Friday, January 06, 2012


by Joseph Conrad
Originally published
This Edition
Everyman's Library 38

      Does anyone else find it funny that the universal method of teaching high school students about literature/English is by reading Novels/other literature and then "analyzing" it.  Like, describing the plot and asking why the characters did what they did?  That's what I remember.  I think educators would make more headway with students if they treated each book like a hit record, and talked about why it was popular, focusing specifically on why the students DON'T like it- what has changed in their world.  Confront them about their taste and try to explain why they are reading this specific book.

     From the perspective of looking at a classic work of literature as a hit, Nostromo is interesting because it wasn't well received at the time.  It's "generally" considered to be a top classic Novel, even the best by Joseph Conrad since Heart of Darkness is more of a short story/novella.  Part of what makes Nostromo so classic is that it's a late example of pre "modernist" novels.  This is not a novel that sets out to toy with expectations of the Audience regarding a Novel, it's a novel that sets out to wow you with command of detail, richly drawn characters and enough pre-modern racism and prejudice to give the material an edge.

   Nostromo tells the tale of a made-up Central American/South American nation that sounds like Venezuela, Columbia, Panama or Nicaragua.  The central character set are Mr and Mrs Gould- native of English descent, who control the "richest coal mine in all the land."  They are just the anchors for a cast that ranges across class, with Nostromo himself being the equivalent of a ranking longshoreman.

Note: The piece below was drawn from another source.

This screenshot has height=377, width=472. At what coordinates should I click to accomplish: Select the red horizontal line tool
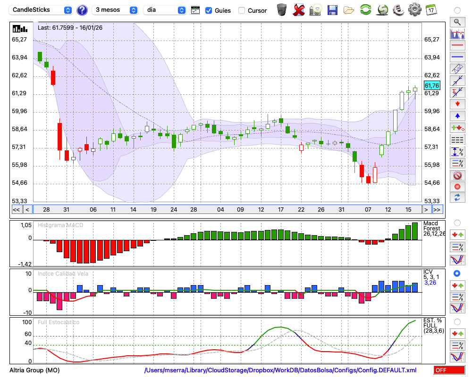click(x=457, y=46)
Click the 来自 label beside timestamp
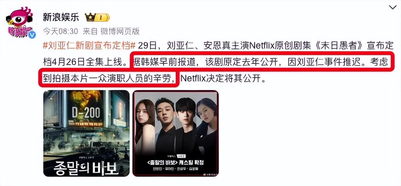Viewport: 401px width, 186px height. (x=90, y=31)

  Other the course of 500 pages you get a lot of political squabbling in latin america- perhaps the premiere example of that specific dynamic IN ALL of literature. The backdrop is pleasantly appealing, richly drawn and stuffed with detail.  It's great that Conrad just brings the thematic thunder, and the whole time, doesn't feel compelled to apologize for his point of view.  That is key to the classic Novels of the 19th and pre 1920's 20th century: STRENGTH OF VIEWPOINT.

  So I read Nostromo, I'm glad I read it- I love Joseph Conrad.  It's everything I'm about in classic literature. Novels were better before Authors felt that to apologize for every thing that has gone wrong in the world.  Conrad knew life was cruel- he worked as a sailor for twenty years- but he conjured up worlds in his mind, and then wrote it all down, and didn't say "Sorry!" afterwards.  That's like it should be with Art, and how commerce so rarely is: Stated with conviction.

  There's a way to look at Nostromo in terms of "colonialist literature" but I say, embrace the label.  You can seek to understand colonialism without being a colonialist in matters of international politics.

1 comment:

Cud said...

I too loved this book. It is the only full-length novel I've read by Conrad. Though it shares elements of colonialism with Heart of Darkness, I thought this work dealt with different themes, and it was certainly more sweeping in scope than the novella.

You are right about the "thematic thunder". For me though, his insights on human nature and the futility of individual action resonated more than his interpretation of colonialism. Despite Conrad's bleakness, he absolutely expresses these themes with conviction.

As a final note, I'd add that the Gould's mine silver, not coal. The ingots produced have no practical value, which is critical to understanding Conrad's cynicism.